Repercute ultimamente na mídia (2015), o vídeo produzido por dois jovens cineastas e fotógrafos norteamericanos, ao mostrar São Paulo exatamente pela sua grandiosidade e diversidade cosmopolita. Walker Dawson e Nick Neumann estão acostumados a viajar por diversos países do mundo, a fotografar e filmar o cotidiano de tais localidades. Isso não é uma grande novidade, basta ver a quantidade enorme de programas que tem esse mesmo mote e são veiculados em canais fechados da TV a cabo. No entanto, a grande verdade, é que raramente vê-se alguém de fora, que esteja interessado no Brasil, a não ser pelos clichês esperados. Pois estes dois jovens a estar na faixa de vinte e poucos anos de idade, vieram atraídos pela Copa do Mundo e o seu destino inicial e evidente foi o Rio de Janeiro. Ao aproveitar o evento, visitaram também Curitiba e outras cidades, mas culminaram em chegar à capital paulista. A sua estada em São Paulo, hospedados em casa de amigos, estava prevista para durar duas semanas, mas foi esticada para seis semanas. Diante da enorme profusão de eventos para cobrir, esses rapazes encantaram-se com a diversidade da cidade e produziram por conseguinte, um documentário para mostrar inúmeras nuances paulistanas; ao interagir com a população; mostrar a gastronomia multifacetada; as centenas de opções culturais; a quantidade enorme de colônias estrangeiras aqui radicadas há décadas (algumas, mais que centenárias, inclusive) etc. 

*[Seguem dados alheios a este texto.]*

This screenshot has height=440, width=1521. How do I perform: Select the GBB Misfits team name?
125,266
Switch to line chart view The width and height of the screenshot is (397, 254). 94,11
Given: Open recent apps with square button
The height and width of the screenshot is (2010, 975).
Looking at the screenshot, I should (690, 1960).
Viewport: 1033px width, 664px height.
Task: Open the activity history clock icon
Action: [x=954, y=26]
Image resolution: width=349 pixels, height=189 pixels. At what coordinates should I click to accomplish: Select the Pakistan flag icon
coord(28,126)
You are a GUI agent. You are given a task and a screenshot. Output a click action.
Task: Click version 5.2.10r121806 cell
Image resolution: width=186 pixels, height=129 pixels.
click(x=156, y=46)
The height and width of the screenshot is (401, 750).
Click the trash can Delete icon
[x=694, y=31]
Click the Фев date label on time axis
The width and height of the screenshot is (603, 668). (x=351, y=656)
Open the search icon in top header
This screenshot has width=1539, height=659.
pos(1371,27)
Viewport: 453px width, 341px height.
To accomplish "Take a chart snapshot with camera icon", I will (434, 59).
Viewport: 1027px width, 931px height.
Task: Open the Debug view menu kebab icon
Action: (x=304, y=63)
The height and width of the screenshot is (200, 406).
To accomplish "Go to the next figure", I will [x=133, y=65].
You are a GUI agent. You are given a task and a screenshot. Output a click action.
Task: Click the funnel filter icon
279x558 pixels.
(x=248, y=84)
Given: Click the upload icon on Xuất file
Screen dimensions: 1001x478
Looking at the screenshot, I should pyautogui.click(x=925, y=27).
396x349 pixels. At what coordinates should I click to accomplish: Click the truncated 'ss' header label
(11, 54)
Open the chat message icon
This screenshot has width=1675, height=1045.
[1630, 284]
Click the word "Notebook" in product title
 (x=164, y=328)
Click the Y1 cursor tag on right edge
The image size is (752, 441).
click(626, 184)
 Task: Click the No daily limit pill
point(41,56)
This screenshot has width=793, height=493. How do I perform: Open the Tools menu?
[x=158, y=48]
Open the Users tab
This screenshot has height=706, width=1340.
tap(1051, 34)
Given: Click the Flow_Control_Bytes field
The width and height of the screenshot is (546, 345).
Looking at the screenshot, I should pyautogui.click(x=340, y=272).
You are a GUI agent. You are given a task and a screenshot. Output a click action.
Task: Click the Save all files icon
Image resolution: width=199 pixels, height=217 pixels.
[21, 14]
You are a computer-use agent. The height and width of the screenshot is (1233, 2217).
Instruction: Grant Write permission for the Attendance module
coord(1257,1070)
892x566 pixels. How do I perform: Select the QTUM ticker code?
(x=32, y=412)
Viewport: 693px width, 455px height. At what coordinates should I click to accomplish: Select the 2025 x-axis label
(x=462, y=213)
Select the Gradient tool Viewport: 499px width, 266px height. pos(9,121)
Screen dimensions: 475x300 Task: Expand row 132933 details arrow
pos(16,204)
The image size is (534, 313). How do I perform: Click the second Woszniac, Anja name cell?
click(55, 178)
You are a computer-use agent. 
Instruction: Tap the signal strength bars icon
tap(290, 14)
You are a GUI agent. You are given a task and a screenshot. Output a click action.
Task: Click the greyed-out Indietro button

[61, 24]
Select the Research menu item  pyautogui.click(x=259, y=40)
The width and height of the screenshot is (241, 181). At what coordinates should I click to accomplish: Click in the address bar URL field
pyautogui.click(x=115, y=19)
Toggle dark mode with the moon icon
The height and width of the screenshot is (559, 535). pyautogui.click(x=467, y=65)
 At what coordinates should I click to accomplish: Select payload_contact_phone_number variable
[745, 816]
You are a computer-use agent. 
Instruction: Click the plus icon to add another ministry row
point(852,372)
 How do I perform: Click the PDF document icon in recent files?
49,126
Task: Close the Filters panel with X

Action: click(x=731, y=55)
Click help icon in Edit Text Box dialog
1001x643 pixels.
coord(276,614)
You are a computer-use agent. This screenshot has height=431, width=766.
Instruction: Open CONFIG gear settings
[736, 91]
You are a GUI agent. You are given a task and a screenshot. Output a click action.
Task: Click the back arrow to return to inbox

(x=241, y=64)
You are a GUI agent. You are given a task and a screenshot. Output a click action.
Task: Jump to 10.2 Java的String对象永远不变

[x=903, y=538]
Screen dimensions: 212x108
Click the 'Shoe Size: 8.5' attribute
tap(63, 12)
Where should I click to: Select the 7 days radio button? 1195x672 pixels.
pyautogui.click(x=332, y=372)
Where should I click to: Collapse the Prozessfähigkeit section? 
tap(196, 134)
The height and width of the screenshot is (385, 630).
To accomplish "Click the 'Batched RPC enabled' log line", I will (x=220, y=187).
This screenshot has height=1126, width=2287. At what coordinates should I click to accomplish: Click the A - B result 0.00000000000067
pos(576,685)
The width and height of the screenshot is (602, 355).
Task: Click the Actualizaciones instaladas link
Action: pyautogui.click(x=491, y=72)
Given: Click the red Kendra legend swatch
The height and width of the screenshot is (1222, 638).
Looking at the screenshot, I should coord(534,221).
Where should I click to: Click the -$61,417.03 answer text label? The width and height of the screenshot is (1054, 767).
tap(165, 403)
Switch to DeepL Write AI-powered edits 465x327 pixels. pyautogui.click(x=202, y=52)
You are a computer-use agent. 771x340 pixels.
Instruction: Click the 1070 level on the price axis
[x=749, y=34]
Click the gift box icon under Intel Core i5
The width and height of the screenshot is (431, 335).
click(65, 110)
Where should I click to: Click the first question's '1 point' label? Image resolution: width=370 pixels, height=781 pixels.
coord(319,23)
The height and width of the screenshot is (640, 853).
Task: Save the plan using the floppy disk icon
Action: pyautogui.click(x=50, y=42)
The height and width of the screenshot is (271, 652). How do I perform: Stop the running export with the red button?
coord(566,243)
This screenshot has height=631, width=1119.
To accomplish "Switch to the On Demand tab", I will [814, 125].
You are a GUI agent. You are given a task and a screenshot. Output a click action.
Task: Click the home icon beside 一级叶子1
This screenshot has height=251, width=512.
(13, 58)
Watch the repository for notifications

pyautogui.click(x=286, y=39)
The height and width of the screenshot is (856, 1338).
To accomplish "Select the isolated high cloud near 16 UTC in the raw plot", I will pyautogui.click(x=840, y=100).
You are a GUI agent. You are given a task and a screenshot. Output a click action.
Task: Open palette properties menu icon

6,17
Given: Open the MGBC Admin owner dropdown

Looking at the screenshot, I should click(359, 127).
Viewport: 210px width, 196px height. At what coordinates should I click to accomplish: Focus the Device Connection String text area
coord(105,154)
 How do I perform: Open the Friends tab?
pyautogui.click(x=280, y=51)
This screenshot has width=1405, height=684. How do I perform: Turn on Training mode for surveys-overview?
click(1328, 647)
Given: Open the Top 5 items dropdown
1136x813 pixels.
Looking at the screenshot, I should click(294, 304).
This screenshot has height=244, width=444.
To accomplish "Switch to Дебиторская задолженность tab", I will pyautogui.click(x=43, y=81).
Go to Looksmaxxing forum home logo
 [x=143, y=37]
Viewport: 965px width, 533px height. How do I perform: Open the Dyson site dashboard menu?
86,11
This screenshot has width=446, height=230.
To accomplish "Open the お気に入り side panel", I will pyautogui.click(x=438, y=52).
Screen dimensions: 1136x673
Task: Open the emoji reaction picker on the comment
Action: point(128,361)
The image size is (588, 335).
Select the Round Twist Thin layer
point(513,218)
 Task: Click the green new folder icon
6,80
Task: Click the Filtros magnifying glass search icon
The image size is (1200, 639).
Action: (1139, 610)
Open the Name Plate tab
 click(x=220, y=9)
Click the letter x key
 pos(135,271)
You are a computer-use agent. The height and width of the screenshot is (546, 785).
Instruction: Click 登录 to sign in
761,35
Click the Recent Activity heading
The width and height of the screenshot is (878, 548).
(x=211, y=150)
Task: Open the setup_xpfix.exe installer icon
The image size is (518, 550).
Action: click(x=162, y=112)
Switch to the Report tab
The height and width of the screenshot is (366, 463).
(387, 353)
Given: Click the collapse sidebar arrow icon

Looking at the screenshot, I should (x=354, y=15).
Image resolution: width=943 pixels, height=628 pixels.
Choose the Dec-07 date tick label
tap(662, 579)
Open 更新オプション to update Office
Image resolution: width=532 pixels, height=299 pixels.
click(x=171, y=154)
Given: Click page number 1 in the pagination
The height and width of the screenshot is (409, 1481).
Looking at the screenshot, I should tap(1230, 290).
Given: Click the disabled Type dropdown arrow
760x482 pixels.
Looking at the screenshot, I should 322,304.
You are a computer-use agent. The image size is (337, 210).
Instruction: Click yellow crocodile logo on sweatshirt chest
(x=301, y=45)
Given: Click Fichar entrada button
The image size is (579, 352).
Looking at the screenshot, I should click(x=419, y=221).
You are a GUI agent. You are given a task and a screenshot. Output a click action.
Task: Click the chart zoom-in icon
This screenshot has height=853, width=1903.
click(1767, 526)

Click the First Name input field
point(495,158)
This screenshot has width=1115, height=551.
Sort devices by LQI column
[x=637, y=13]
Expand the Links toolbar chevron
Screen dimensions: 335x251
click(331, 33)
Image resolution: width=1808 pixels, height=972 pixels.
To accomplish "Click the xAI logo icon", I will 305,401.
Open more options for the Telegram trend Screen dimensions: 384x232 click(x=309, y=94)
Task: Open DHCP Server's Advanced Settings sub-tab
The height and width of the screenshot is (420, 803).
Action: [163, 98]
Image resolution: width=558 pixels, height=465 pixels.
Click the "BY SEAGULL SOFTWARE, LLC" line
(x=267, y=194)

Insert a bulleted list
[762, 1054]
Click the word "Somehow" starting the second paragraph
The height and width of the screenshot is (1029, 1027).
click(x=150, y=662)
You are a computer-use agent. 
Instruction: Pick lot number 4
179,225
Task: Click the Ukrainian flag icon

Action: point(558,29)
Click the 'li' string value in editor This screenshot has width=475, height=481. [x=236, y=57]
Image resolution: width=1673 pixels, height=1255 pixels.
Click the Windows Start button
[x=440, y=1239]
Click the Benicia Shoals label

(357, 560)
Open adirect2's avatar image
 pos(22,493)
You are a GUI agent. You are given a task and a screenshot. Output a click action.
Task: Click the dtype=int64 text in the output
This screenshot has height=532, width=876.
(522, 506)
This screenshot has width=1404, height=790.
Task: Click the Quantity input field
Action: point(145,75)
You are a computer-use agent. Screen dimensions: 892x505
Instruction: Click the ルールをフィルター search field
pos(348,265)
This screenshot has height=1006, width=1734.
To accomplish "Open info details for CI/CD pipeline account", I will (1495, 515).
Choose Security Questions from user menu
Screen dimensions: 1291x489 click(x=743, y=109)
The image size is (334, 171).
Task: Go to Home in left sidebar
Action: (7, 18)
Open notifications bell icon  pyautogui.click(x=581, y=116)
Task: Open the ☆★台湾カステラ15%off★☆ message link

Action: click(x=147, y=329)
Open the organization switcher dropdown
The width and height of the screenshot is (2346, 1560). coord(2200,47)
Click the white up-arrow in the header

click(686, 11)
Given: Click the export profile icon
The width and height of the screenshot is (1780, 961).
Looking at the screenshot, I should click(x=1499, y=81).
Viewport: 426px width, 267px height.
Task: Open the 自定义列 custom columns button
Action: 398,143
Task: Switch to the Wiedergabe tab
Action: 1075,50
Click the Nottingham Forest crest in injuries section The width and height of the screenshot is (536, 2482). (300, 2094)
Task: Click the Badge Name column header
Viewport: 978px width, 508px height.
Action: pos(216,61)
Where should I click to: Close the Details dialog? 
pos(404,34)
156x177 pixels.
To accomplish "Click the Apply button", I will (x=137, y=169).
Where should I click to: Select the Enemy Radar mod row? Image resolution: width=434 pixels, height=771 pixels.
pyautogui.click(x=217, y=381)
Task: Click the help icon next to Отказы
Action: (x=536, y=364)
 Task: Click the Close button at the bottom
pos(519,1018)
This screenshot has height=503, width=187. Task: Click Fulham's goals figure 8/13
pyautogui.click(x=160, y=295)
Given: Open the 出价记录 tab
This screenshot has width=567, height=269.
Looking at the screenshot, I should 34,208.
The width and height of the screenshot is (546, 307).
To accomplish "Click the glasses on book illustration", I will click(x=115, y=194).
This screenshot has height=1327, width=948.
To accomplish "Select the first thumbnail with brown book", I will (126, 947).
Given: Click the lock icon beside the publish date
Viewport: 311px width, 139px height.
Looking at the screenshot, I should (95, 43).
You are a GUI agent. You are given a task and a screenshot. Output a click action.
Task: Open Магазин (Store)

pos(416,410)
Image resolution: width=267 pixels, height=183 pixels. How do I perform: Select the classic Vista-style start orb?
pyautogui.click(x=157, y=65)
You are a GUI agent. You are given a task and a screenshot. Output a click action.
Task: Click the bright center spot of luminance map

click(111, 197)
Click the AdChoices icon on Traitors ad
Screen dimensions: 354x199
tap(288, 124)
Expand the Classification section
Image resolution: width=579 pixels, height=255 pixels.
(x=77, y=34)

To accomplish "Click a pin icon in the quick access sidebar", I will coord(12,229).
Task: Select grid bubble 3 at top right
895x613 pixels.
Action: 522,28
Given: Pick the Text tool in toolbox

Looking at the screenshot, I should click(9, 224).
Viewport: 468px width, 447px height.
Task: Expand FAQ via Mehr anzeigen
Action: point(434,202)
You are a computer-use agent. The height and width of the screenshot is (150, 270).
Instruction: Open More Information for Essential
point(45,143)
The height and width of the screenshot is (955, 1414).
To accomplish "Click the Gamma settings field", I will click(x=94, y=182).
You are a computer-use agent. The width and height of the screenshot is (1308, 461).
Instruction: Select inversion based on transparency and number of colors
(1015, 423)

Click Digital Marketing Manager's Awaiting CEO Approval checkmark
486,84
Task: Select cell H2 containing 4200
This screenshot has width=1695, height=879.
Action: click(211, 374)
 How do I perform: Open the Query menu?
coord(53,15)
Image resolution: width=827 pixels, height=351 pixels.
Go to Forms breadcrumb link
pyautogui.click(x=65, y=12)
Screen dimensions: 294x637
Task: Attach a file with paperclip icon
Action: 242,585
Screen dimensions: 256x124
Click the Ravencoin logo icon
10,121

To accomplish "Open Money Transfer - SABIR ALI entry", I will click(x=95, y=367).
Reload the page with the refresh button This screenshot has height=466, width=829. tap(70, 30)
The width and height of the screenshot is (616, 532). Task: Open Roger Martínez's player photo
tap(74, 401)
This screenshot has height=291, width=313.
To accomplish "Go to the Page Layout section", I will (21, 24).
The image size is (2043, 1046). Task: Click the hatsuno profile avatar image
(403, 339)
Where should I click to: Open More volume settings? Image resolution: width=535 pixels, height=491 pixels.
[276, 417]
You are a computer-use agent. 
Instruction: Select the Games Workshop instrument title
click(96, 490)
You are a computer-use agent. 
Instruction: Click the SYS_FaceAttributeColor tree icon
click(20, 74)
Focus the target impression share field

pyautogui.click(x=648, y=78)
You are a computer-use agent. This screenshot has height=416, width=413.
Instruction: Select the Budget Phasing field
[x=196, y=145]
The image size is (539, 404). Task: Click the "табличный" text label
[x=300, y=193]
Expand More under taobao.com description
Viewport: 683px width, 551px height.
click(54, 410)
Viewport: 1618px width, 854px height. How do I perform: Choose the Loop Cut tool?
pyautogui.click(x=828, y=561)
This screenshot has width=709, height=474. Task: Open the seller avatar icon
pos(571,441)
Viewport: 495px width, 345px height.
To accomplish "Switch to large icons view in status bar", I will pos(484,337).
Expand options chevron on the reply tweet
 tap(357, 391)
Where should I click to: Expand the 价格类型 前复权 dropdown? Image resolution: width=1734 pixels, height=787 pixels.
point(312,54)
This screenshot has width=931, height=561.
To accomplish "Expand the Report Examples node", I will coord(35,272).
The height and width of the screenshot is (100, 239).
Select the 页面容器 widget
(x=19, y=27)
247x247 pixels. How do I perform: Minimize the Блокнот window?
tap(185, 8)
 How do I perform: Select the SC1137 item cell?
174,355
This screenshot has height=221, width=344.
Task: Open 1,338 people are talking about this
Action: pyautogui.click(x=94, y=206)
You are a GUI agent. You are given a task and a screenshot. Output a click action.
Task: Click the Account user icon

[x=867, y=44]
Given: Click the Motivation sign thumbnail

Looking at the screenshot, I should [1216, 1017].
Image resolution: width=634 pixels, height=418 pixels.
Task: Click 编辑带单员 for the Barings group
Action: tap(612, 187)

Walker e Nick perguntam por quê uma cidade a contar com tantos atrativos, não seja divulgada em escala mundial ? Uma Nova York encravada na América do Sul, que poucas pessoas no planeta sabem que existe e preterida pelos próprios brasileiros que só falam do Rio; Amazônia, e Bahia, a priori. Encantados com a cidade, planejam voltar e desta vez, com uma estadia estendida, para alguns meses, onde planejam esmiuçar ainda mais profundamente as possibilidades da megalópole. É a repetição de um modus operandi que assola o brasileiro e o paulista / paulistano ainda mais, ou seja : só quando um “gringo” afirma que é “cool”, convencemo-nos de que é mesmo, “bacana”. Eis abaixo, o vídeo que vem a causar sucesso na Internet :



Curiosamente, no fórum de comentários no You Tube, existe diversos comentários negativos, a ridicularizar o documentário, e a opinião dos dois cineastas. É o tal negócio : esse pessoal que “adora odiar São Paulo”, não dá trégua, e não suporta ver a sua opinião formada ser contestada com contra-argumentação. Ninguém suporta o contraditório em uma sociedade tão fechada  como a nossa. Toda vez que chegam as férias e / ou feriados prolongados, milhões de pessoas deixam a cidade desesperadamente, por não a suportar. E a cidade torna-se um oásis de tranquilidade sem a presença dessa gente que tanto reclama e mantém o baixo astral como seu modus operandi, não tenho dúvida. Sempre brinco entre amigos, ao dizer-lhe que desejava que tais pessoas simplesmente não voltassem... há um fundo de verdade nessa brincadeira, pois a carga de ódio dessa gente, é responsável pela tensão; descaso; medo da violência; truculência no trânsito etc...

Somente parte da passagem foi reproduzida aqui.